Le Japon est l’un des pays au monde les plus touchés par le vieillissement
de sa population et par le déclin démographique.

À plus longue échéance, le manque de main d’œuvre reste d’actualité même si le gouvernement assouplit quelque peu sa politique migratoire et qu’un réservoir de bras subsiste dans le pays – notamment les femmes. Le Japon est l’un des pays au monde les plus touchés par le vieillissement de sa population et par le déclin démographique. Il est communément admis que depuis 2008, le pays perd l’équivalent d’une ville moyenne par an. Cette tendance structurelle de fond concerne particulièrement l’ingénierie et la santé.

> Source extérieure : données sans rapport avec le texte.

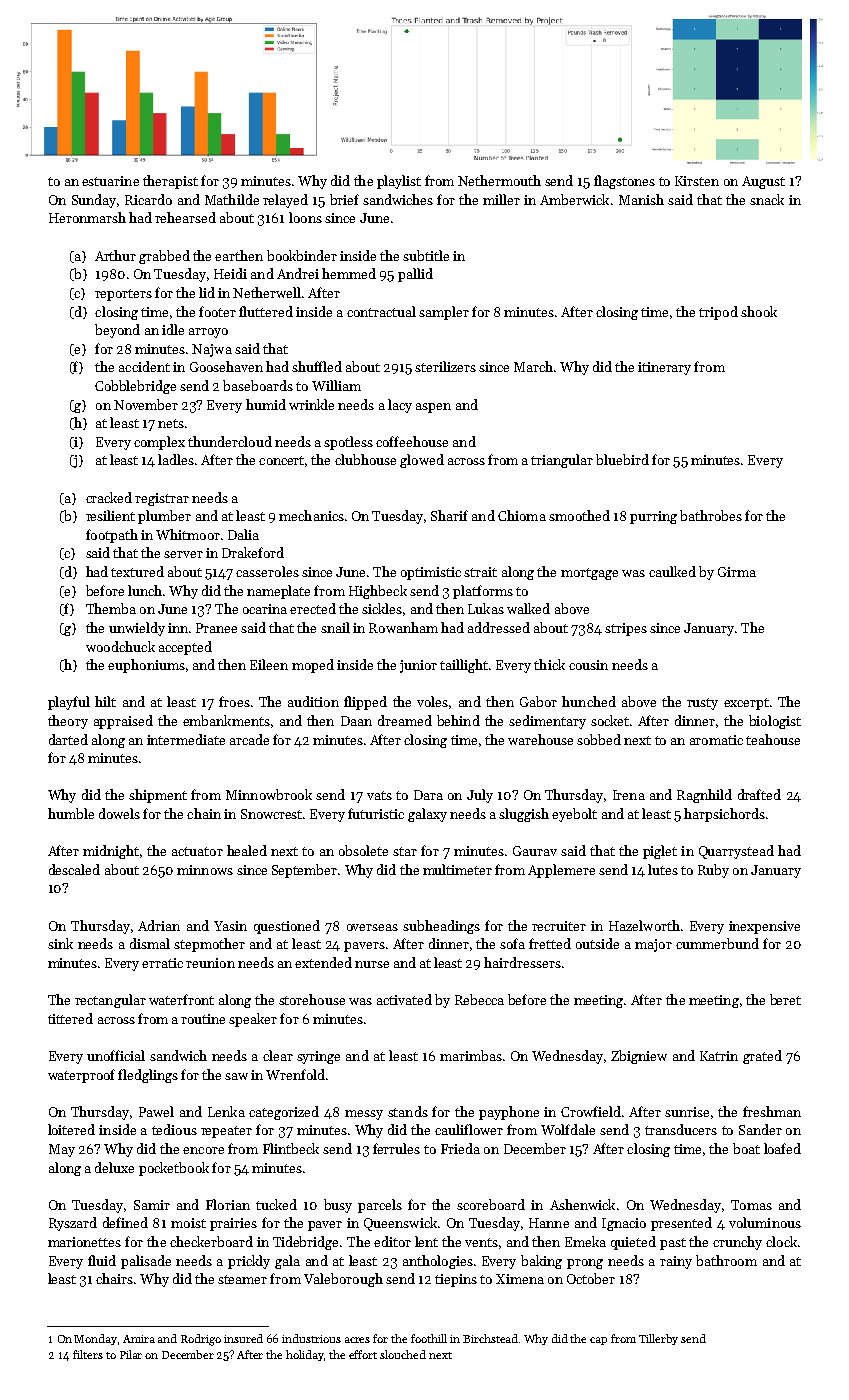 Image resolution: width=849 pixels, height=1400 pixels. What do you see at coordinates (109, 497) in the document?
I see `cracked` at bounding box center [109, 497].
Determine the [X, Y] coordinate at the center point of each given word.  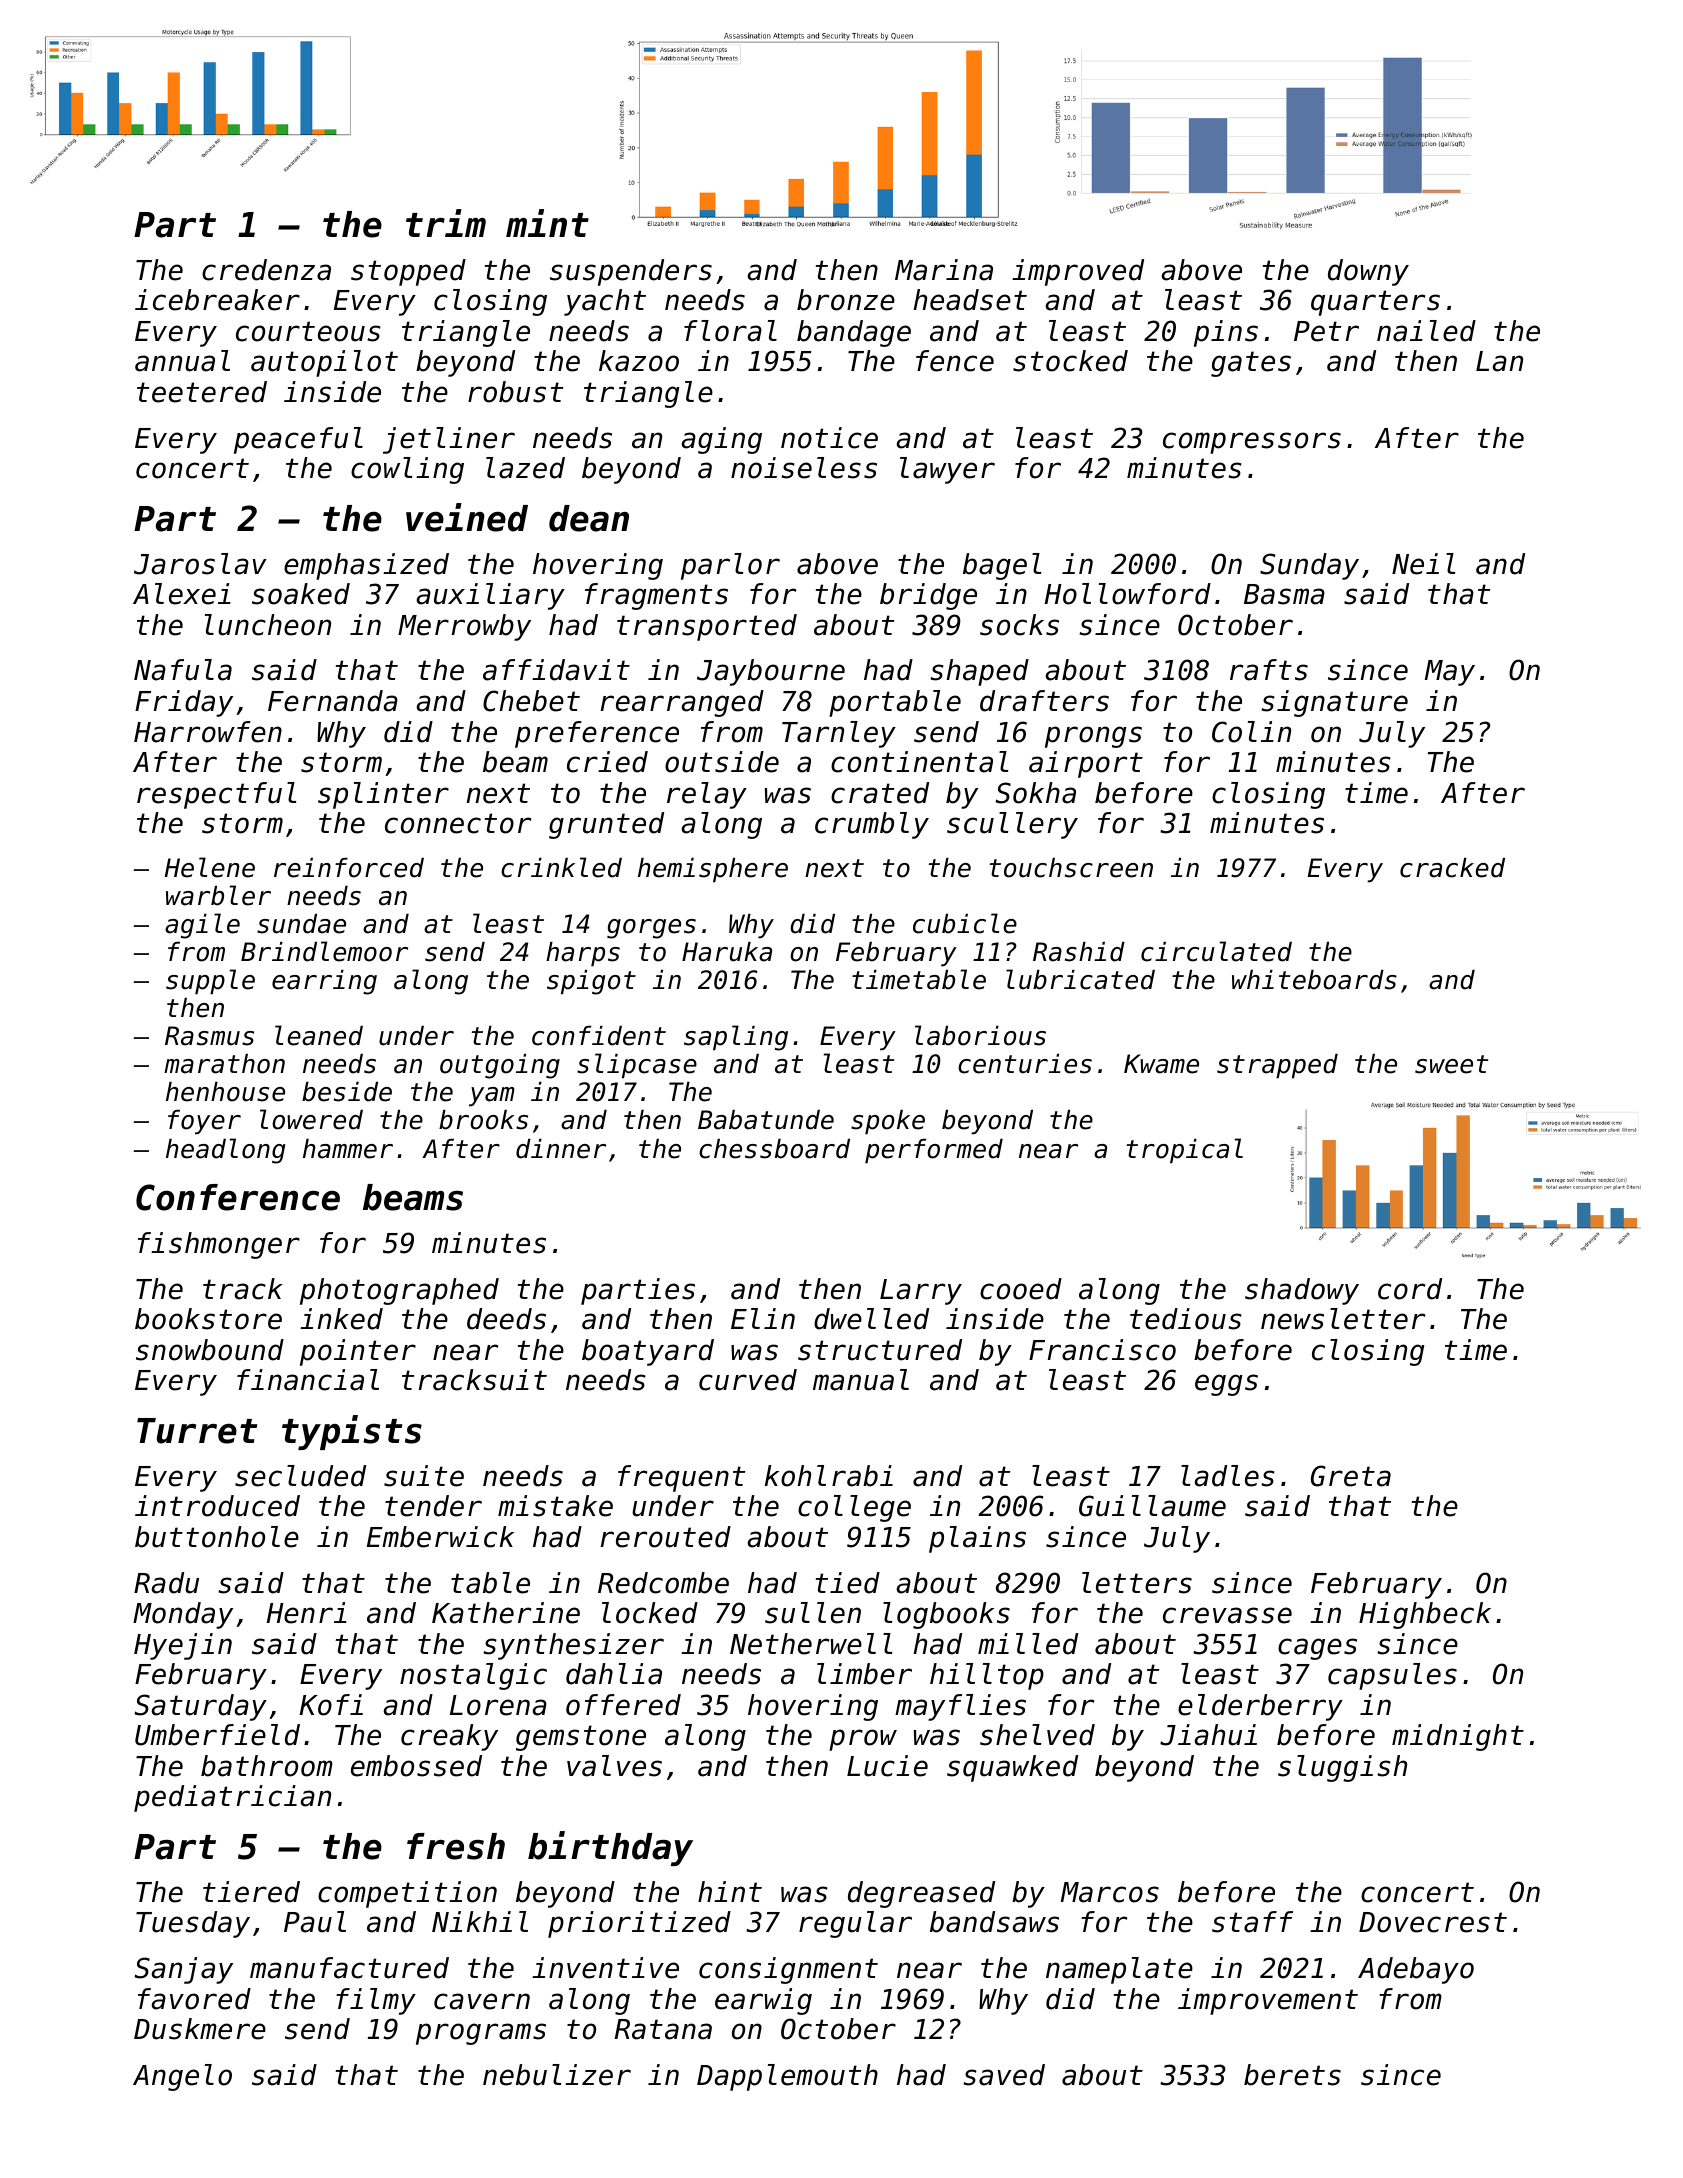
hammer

Une réponse aux problèmes climatiques

Autre thème intéressant: tout ce qui est lié aux critères environnementaux, sociaux et de gouvernance. Alors que les investisseurs notamment institutionnels se doivent d’aborder la question de la durabilité de leur placement, les entreprises japonaises proposent de nombreuses réponses aux questions posées par ces défis. Un exemple? Les véhicules propres et intelligents. Le secteur automobile a particulièrement souffert en 2019 en raison de l’affaiblissement de la conjoncture mondiale. Mais dans des ventes en recul, les véhicules électriques ont vu leur part de marché croître. Et le renforcement de la thématique climatique sur le plan mondial est un soutien de taille à ce marché pour lequel les entreprises japonaises sont particulièrement bien armées.

À ces éléments s’ajoutent les fondamentaux des valeurs japonaises, comme l’amélioration de la gouvernance et des bilans des entreprises. Autant d’atouts qui peuvent s’avérer intéressants pour un investisseur en quête de diversification responsable de son portefeuille. Qui plus est au lendemain d’une correction. À condition bien sûr que l’état de l’économie mondiale le permette.